### QUOTED TEXT:
————————

I had an ultrasound just after my first appointment. This was late May...I was 11 and 1/2 weeks pregnant. I was numb for the first week. My hubby was ecstatic. I won't bore you with the details, but PB was a long, horrible birth experience that after 18 hours of labor 2 hours of pushing ended with a C section. Nurses cried and apologized to me. My MIL threatened people. It was not a happy time. So I wasn't thrilled with the idea of another delivery.

When I had my next ultrasound, we found out it was going to be a boy. I had started to bond with this baby, and was truly finding a way to be happy about it. We agreed on his name, and the meaning was perfect.

He was born in December by scheduled CSection. All was going well until I was moved into my room. Something was trying to collapse, there was major blood loss, and the nurses were trying to comfort my husband with "we'll take good care of her now." I was one point away from requiring transfusions, and had so little blood that they required the doctor to take the blood samples. The lab techs refused.

————————

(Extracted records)
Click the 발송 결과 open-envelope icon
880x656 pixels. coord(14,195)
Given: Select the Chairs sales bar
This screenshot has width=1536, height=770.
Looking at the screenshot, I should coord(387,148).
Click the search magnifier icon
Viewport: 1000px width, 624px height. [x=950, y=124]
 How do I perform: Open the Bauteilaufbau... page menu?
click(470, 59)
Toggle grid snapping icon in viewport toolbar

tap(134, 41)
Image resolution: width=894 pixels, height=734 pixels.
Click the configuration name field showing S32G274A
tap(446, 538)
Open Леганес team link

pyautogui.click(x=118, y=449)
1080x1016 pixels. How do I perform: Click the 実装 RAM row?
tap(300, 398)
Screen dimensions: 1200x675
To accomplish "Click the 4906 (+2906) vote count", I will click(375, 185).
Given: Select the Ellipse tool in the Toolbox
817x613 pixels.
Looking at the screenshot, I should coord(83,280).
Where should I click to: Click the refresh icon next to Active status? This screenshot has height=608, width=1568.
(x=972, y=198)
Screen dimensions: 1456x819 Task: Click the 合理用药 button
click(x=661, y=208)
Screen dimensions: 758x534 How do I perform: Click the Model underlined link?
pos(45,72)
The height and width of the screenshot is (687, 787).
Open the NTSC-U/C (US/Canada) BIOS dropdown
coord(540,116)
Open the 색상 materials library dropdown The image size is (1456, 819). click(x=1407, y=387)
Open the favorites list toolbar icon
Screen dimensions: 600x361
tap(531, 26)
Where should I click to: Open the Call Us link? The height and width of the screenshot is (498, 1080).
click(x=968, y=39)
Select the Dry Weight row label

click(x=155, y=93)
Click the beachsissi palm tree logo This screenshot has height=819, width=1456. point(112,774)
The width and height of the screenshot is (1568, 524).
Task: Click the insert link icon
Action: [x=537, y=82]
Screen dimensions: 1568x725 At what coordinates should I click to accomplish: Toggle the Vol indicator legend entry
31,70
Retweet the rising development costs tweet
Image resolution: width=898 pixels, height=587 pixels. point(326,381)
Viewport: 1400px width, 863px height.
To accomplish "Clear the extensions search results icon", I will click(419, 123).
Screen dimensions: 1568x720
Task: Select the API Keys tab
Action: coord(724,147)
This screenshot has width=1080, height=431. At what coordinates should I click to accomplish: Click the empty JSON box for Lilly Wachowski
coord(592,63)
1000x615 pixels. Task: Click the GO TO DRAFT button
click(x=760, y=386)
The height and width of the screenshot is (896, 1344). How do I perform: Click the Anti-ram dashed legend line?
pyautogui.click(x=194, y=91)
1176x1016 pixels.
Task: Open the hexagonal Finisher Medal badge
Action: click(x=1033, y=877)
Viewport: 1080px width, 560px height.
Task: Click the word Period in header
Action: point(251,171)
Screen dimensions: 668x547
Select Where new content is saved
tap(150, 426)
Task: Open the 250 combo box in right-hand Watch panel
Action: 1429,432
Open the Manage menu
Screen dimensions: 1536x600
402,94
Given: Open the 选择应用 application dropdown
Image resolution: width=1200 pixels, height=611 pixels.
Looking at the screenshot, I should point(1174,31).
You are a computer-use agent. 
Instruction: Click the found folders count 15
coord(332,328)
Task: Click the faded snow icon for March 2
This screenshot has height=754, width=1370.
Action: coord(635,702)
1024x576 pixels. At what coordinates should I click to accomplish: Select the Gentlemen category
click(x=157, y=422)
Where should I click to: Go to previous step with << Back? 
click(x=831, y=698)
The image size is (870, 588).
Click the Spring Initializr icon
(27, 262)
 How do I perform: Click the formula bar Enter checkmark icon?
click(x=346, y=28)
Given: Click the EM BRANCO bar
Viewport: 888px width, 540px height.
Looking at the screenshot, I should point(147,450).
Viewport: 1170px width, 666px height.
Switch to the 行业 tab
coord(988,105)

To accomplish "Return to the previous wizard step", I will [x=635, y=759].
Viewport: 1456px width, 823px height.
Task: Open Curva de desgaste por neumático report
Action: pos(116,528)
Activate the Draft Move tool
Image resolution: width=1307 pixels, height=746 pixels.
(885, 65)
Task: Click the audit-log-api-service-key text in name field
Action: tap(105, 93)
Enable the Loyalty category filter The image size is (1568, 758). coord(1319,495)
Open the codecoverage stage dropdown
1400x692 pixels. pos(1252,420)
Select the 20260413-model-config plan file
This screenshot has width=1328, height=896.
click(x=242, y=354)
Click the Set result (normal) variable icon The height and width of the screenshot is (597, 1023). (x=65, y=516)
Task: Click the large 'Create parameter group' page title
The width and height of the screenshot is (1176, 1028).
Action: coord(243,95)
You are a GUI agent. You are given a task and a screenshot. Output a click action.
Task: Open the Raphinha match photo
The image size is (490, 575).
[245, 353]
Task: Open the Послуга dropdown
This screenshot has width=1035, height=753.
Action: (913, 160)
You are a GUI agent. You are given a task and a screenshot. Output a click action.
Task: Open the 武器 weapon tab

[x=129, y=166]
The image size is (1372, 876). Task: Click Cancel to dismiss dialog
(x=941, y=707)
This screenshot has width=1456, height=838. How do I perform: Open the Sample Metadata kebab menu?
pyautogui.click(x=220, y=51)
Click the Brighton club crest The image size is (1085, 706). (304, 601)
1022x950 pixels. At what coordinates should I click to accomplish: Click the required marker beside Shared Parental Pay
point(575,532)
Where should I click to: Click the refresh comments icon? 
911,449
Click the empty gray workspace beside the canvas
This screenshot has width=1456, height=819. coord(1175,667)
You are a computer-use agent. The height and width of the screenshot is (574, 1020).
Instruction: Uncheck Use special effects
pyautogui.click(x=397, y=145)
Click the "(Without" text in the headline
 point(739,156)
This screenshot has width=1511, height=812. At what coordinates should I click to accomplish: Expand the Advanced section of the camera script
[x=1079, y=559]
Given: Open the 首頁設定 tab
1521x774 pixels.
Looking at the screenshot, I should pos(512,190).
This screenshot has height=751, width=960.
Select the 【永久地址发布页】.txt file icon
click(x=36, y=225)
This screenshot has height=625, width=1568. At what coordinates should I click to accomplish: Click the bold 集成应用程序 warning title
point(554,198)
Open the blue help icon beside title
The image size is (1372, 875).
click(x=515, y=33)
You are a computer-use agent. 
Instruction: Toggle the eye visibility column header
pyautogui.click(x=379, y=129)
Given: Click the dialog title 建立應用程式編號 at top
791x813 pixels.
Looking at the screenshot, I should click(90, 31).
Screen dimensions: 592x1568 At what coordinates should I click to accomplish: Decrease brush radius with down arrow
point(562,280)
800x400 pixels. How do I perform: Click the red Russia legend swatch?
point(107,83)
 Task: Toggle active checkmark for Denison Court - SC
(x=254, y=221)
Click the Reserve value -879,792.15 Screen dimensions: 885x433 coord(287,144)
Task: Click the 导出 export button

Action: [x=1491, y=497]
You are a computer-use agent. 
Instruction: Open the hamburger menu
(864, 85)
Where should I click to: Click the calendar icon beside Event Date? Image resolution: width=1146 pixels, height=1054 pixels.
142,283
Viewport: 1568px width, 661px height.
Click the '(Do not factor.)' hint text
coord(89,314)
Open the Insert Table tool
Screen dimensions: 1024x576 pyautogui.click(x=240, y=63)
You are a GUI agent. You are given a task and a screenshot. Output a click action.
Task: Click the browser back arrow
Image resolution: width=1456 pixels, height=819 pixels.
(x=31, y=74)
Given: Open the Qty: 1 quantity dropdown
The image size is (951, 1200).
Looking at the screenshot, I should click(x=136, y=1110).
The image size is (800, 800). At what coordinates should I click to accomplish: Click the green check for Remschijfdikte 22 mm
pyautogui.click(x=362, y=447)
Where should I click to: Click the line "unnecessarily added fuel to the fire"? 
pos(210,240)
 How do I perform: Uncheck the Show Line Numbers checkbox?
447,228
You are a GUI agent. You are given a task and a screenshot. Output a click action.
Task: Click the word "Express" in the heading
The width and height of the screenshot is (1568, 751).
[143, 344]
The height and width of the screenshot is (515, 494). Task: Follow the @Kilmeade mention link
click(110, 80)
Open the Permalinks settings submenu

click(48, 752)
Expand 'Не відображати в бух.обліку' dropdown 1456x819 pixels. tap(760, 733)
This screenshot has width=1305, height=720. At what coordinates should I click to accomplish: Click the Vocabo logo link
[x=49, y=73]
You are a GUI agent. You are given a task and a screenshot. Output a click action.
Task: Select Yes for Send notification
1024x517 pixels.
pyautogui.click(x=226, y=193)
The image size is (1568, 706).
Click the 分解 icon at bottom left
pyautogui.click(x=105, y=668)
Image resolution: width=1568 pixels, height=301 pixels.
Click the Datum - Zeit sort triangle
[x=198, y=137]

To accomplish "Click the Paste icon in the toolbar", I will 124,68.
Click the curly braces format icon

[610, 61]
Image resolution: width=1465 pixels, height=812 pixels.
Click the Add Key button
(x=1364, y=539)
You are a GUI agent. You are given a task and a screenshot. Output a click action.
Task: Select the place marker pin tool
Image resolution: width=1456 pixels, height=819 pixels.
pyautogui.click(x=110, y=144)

————————

### WORK TO DO:
#1 Not counting the narrator and the babies, list every person or group the birth story refers to by role.
#2 In the birth story, how long did the first labor last before it ended in a C-section?
#3 Extend the birth story, picking up right after its final sentence.
The entries come from a separate source and are unrelated to the birth story.

### TASK-BY-TASK RESULTS:
#1 Hubby (husband), nurses, MIL, the doctor, lab techs

#2 It lasted 18 hours of labor plus 2 hours of pushing.

#3
I have more funny (now) stories to share from his birth, but that isn't the point tonight.

From the day he was born, this little boy has brought so much joy and laughter into our family. He is truly adored by everyone that meets him. He has a vivid imagination, and isn't afraid to share it with everyone. He loves to laugh and wrestle and pretend and live. He loves his animals (stuffed) and tries to be a good "daddy" to them every day. He makes me smile each and every day. And sometimes, he's so sweet I want to eat him. He reminds me of all the good in the world on a regular basis.

He truly is a blessing from God...the baby we didn't know we needed, and didn't think we could have. And I thank God every day for giving him to us to love.